Again, you can check out our article via our blog site on how to use the MIN and MAX functions. Introduction to Functions in Excel.

## IF statements

IF statements can sometimes strike a fear response with people. If you have ever seen an IF statement used in Excel it can sometimes make you wonder what on earth is going on. With so many brackets and commas and cell references all over the place they can seem daunting to use.

IF statements, however, are amazing for answering questions that would have a YES or NO answer. You can even use the IF statement to have Excel perform a calculation based on the answer. Question with a Yes or No answer:

Did each staff member reach their sales target? Yes or no

Have Excel perform a calculation in response to either a Yes or No result:

If a staff member did reach the sales target, calculate their sales commission.
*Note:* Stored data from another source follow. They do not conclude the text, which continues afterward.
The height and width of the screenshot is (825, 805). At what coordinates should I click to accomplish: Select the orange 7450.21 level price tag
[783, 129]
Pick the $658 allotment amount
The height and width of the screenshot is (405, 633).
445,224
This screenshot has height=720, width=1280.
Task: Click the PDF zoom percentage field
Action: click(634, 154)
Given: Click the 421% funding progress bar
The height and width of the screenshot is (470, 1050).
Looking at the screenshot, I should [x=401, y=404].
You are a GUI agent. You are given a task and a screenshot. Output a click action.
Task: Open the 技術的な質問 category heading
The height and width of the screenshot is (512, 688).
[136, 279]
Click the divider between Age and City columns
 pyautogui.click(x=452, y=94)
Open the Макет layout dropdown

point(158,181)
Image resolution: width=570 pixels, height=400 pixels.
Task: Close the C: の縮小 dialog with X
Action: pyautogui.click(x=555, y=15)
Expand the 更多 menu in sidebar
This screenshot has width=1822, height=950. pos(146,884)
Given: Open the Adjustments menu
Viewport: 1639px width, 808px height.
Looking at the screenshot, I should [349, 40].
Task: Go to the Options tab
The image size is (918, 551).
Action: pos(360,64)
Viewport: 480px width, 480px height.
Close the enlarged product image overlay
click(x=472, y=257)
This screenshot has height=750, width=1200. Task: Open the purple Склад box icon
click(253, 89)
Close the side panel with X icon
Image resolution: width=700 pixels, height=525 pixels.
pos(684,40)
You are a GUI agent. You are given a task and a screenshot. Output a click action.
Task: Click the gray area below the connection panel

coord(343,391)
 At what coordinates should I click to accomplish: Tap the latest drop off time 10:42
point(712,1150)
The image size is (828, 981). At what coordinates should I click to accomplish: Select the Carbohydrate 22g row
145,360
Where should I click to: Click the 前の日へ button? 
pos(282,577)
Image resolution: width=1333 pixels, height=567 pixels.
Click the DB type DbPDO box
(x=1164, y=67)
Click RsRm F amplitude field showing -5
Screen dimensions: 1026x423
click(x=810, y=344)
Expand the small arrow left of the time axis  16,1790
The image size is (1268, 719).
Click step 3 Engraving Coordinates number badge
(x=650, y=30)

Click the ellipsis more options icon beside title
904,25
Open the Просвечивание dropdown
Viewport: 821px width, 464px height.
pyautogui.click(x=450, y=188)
You can also create very complex IF statements.

If a student has a score between 81 and 100 give them an A grade. If their score is between 61 and 80 give them a B grade. If their score is between 41 and 60 give them a C grade etc.

So although an IF statement can seem daunting, they truly are a very useful tool to have available when working with large volumes of data.

## VLOOKUP and HLOOKUP

The VLOOKUP and HLOOKUP functions allow you to look up a value from within a table of data and have Excel return the corresponding answer. I always say that this is one function where Excel can do the work for you. No longer will you need to go and lookup an answer or value needed in Excel – have Excel do that for you.

The VLOOKUP function is used when your data table is set up vertically with the lookup values vertically down a column and answers adjacent.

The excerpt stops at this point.